More than 3,000 homes in Washington still had no electric lights.
And in neighboring Prince George’s County, Md., more than 3,500 dwellings had no running water.
In many ways, the census that year—only three months into 1950—was a look back. World War II had been over only three-and-a-half years, and the Great Depression had ended only a decade earlier.
“On many . . . fronts the U.S. population in 1950 looked more like the country in 1940 than the rapidly growing, youthful nation to come in 1960 or 1970,” Perry said.
“With little housing construction during the prior two decades, the nation’s population mostly lived in cities and rural areas, often in crowded conditions,” he said. In Washington, 52,000 dwellings consisted of only three rooms.
“Suburbanization had only recently begun.” he said. And, although there were 28 million children under the age of 10, the population “baby boom”—1946 and 1964—was just getting underway.
The 1950 Census was the nation’s 17th. It has been conducted every 10 years since 1790, by order of the U.S. Constitution.
Since then, the nation’s geographic population center had been moving steadily westward. In 1950, it was outside Olney, Ill., 150 miles southwest of Indianapolis. As of 2020, it was about 300 miles west of Olney near Hartville, Mo.
It was a country still largely without air conditioning. Most working-age women—roughly 70%—were not in the workforce. Almost 90% of family households were married couples. Few people lived alone, only 9% of households, according to Perry, of the Census Bureau.
Eighty-nine percent of those counted were White—a figure that had dropped to 57.8% in 2020.
Perhaps the biggest focus of the 1950 Census was on how people were making a living, said Cooke, the genealogist: “How industry was changing, how the financial picture of the country was changing post-World War II.”
The enumerators went out armed with the fountain pen they were required to have and a two-sided form, 19-by-22 inches, called P1, a “Census of Population and Housing.”
It was printed in green letters on a white background. Ten million copies were produced, according to census records. Enumerators were sent to visit people wherever they lived or were staying—homes, apartments, hotels, Indian reservations, boats, tents and railroad cars.
(Native Americans on reservations were asked on a separate form if they were “full blood, half to full, quarter to half, less than 14.” They were also asked if in 1949 they had participated in or attended “any native Indian ceremonies.”)
The front of the P1 form asked the personal questions whose answers make up Friday’s release.

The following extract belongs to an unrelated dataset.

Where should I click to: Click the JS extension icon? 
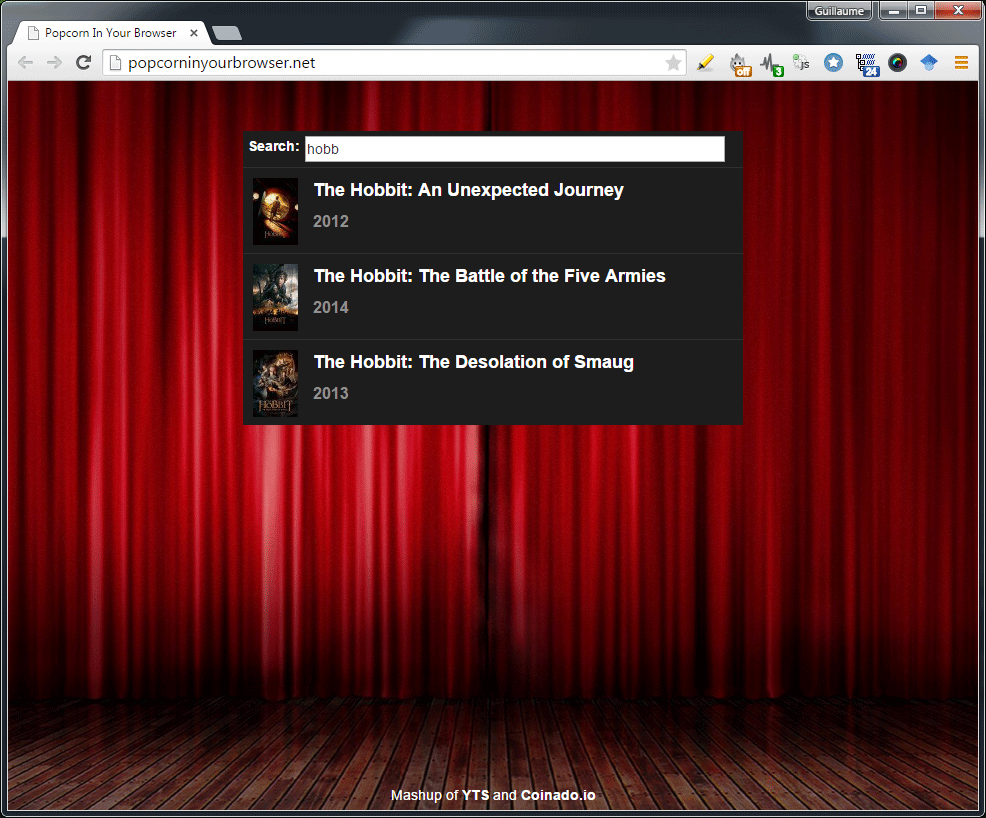[801, 63]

The back of the form asked the occupants questions about housing—running water, toilets, bathtubs, radios, televisions, electric lights and refrigerators.
The tantalizing answers to those questions were mined only for statistics. The backs of the forms were not microfilmed and “were not retained,” according to the Archives.

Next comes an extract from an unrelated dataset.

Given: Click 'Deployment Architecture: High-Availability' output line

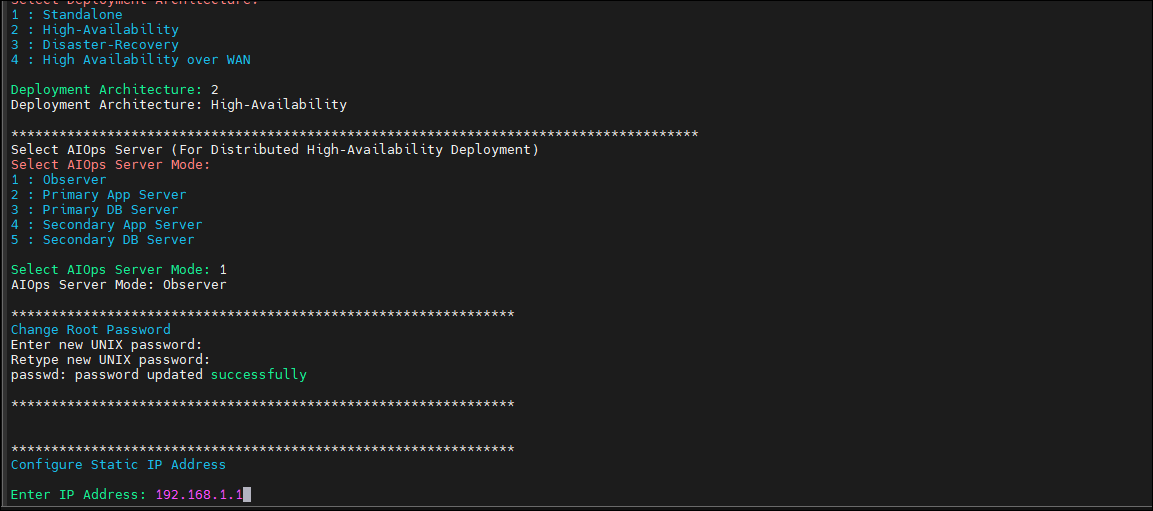Looking at the screenshot, I should 179,104.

“After the Census Bureau made microfilm copies, they often destroyed the originals,” the Archives said in a blog post in February.
Sharon Tosi Lacey, the Census Bureau’s chief historian, said: “We don’t 100 percent know why. But my suspicion is it was a time and money issue. Millions and millions of records are expensive to microfilm and take a lot of time, and they just processed the fronts.”
The 1950 enumerators were cautioned not to discuss politics or “controversial matters” with people being questioned.
But they were advised to be firm.
“Act as though you expect the required information to be furnished,” an instruction manual stated. “Avoid argument or prolonged discussion with the respondent.”
And “in no instance should you lose your temper, or engage in disputes or threats,” the manual said.